First, what did I tell you when Donald Trump first
got elected. We talked about this before got elected. We
talked about it a lot since.
Speaker 3 (05:23):
He got elected.
Speaker 1 (05:25):
Donald Trump intends to do big things, big things. He
got shot in the head. This is his last four years.
He can't run for re election. He's a billionaire, former
and current president of the United States of America.
Speaker 3 (05:42):
Guys like that.
Speaker 1 (05:44):
Guys like that, they don't look at their lives and
their legacy the same way you or I necessarily do
you know what kind.
Speaker 3 (05:53):
Of legacy am I going to leave behind?
Speaker 5 (05:55):
Well?
Speaker 1 (05:55):
I think about my sons. Right, are my sons going
to be taken care of? How are their families? Are
they going to That's what I think of is my legacy?
What am I going to leave behind? Guys like Donald
Trump think about what monuments are going to be named
after them?
Speaker 3 (06:09):
Right?
Speaker 1 (06:10):
They just don't. They look at life differently. And Trump's
four years are going to be full of him attempting
big things, which he's dead serious about. I've told you
about this. He's dead serious about the Panama Canal. He's
dead serious about Greenland, the Gulf of America. He's serious
about these things. And he's serious when it comes to tariffs, protectionism,
(06:33):
fair trade, whatever word you want to put on it,
whether you love them or hate them, Donald Trump is dead,
dead serious about them. And look, we've got guys like
Lutnick out there talking about, well they're negotiating. Fifty percent
of these countries have already reached out to negotiate. Donald
Trump is flat out come out and said, well, I mean, look,
negotiate all you want.
Speaker 3 (06:52):
Some of it doesn't even matter.
Speaker 5 (06:54):
But I do want to solve the deficit problem that
we have with China, with the europe Union and other
nations and they're gonna have to do that, and if
they want to talk about that, I'm open to talking.
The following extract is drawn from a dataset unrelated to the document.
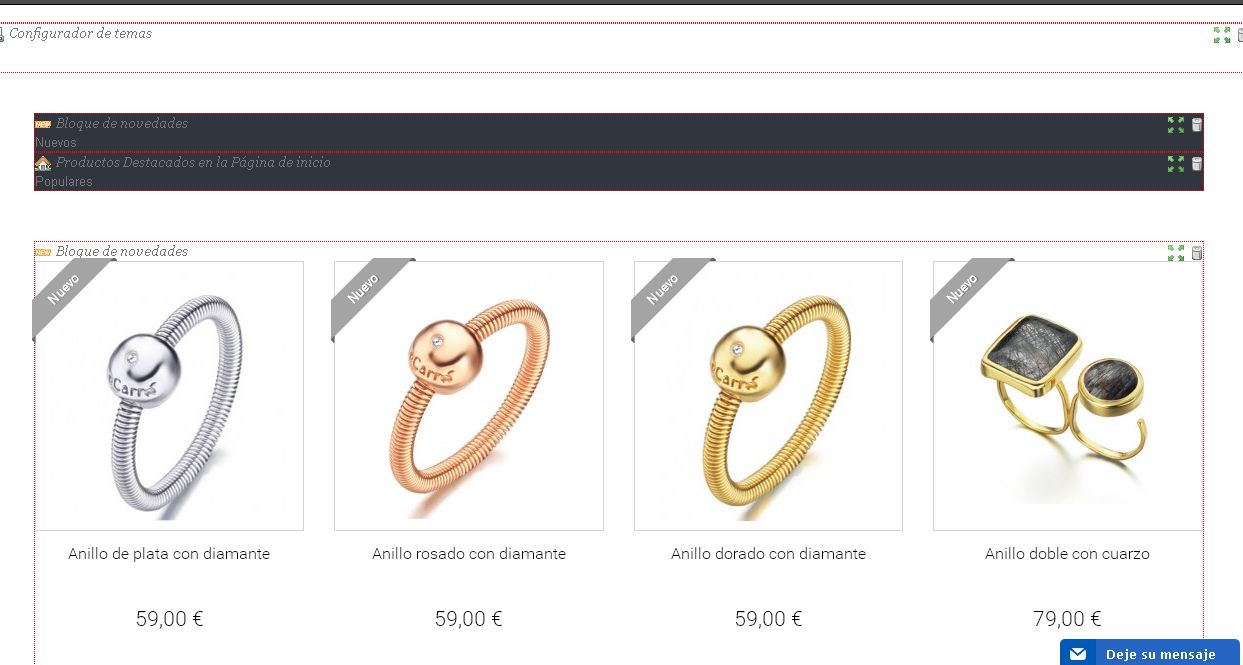Click move icon of Productos Destacados module
This screenshot has height=665, width=1243.
click(1176, 164)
But otherwise, why would I want to talk?
Speaker 3 (07:11):
You serious? So he means it.
Speaker 1 (07:15):
Okay, Now, let's go with this from kind of a
different angle than maybe you've heard. I understand there are
people who are thrilled about these tariffs, thrilled about them, and.
Speaker 3 (07:29):
The people who are thrilled about them.
Speaker 1 (07:30):
Maybe that's you will talk about things like bringing back manufacturing.
They're correct about that. We need to bring back manufacturing.
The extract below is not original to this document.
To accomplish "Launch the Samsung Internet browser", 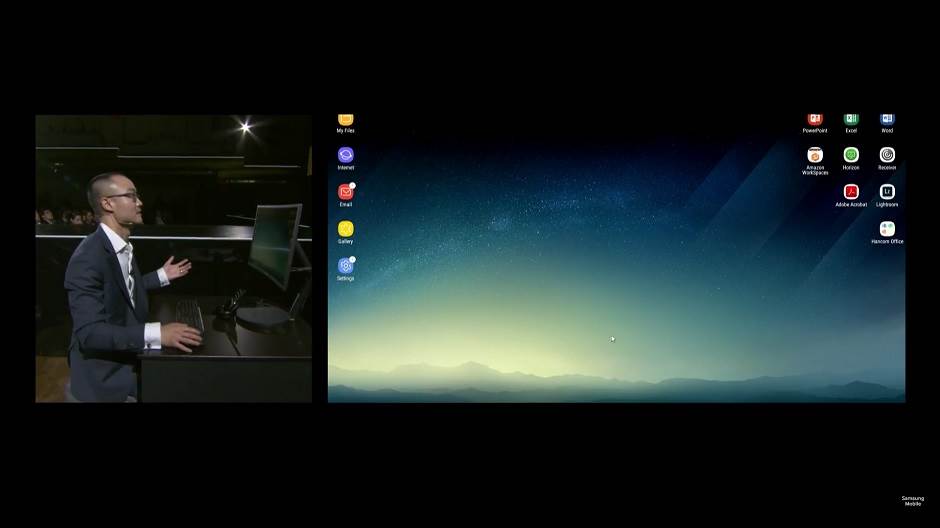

They're correct about that goal. We need to bring back manufacturing.
You have to make things in your country. Not everything,
but your country has to have the ability to make
things inside your borders. Otherwise you were at the mercy
of others, and that's not good. Okay, So that's good.
(07:52):
The people who love tariffs, they're going to talk about
the rust belt and how it got that name.
Speaker 3 (07:59):
I've lived it. That's my life.
Speaker 1 (08:00):
I was born in a rust belt town on the
Ohio River, and I know exactly what it is. These
towns where the plant whatever that plant used to be
steel plant. Oftentimes, that doesn't matter which kind these towns
existed off the plant.
Speaker 3 (08:17):
That's where the men work.
Speaker 1 (08:18):
That's where oftentimes the women work. The businesses around that
plant were really centered around the plant and the plant workers.
The town was the plant. That's how what your dad did,
your granddad did, it's what you did. It was a
power plant and where I grew up in Toronto, Ohio,
but it was the same thing, the power plant. Everyone
worked at the plant or plant adjacent, right. And when
(08:41):
the United States of America makes a focused decision and
we did to ship those jobs overseas, then it's not
just the plant that goes. The town goes. The future
of a lot of people go. And the people who
are pro tariffs who talk about that are one hundred
percent correct. It's been devastating. They should not be ignored.
(09:03):
We can't become a country with no steel but a
great stock market. That doesn't work at all in that way.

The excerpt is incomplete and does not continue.